══ Provided entries
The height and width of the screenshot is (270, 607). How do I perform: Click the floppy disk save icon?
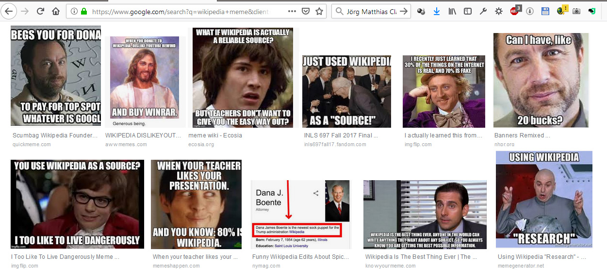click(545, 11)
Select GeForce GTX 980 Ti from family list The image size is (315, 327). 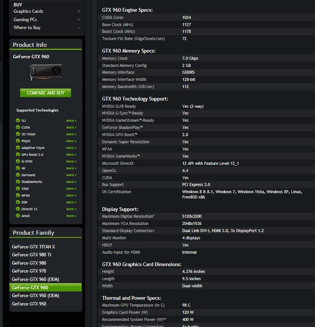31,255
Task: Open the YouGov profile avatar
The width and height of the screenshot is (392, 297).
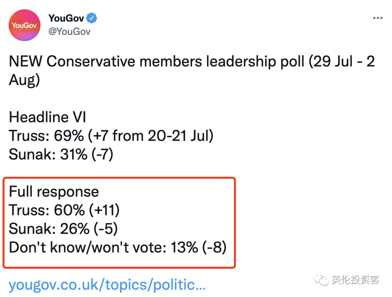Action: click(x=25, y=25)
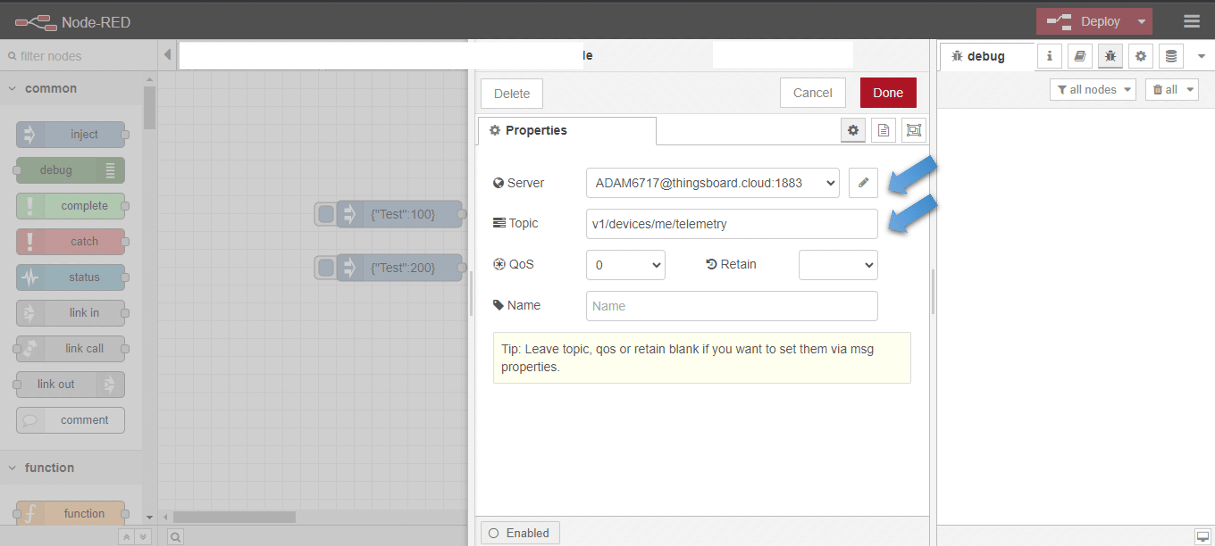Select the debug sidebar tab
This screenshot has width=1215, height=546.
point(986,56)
════
══ Provided entries
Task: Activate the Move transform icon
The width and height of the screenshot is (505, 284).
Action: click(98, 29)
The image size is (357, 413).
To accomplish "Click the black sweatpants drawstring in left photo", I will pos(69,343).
════
Update the data starting with the line containing "The image size is (357, 413)." and going on through the line containing "I will pos(69,343).": change "black" to "gray" and leave everything else the same.

### Solution for this problem
The image size is (357, 413).
To accomplish "Click the gray sweatpants drawstring in left photo", I will pos(69,343).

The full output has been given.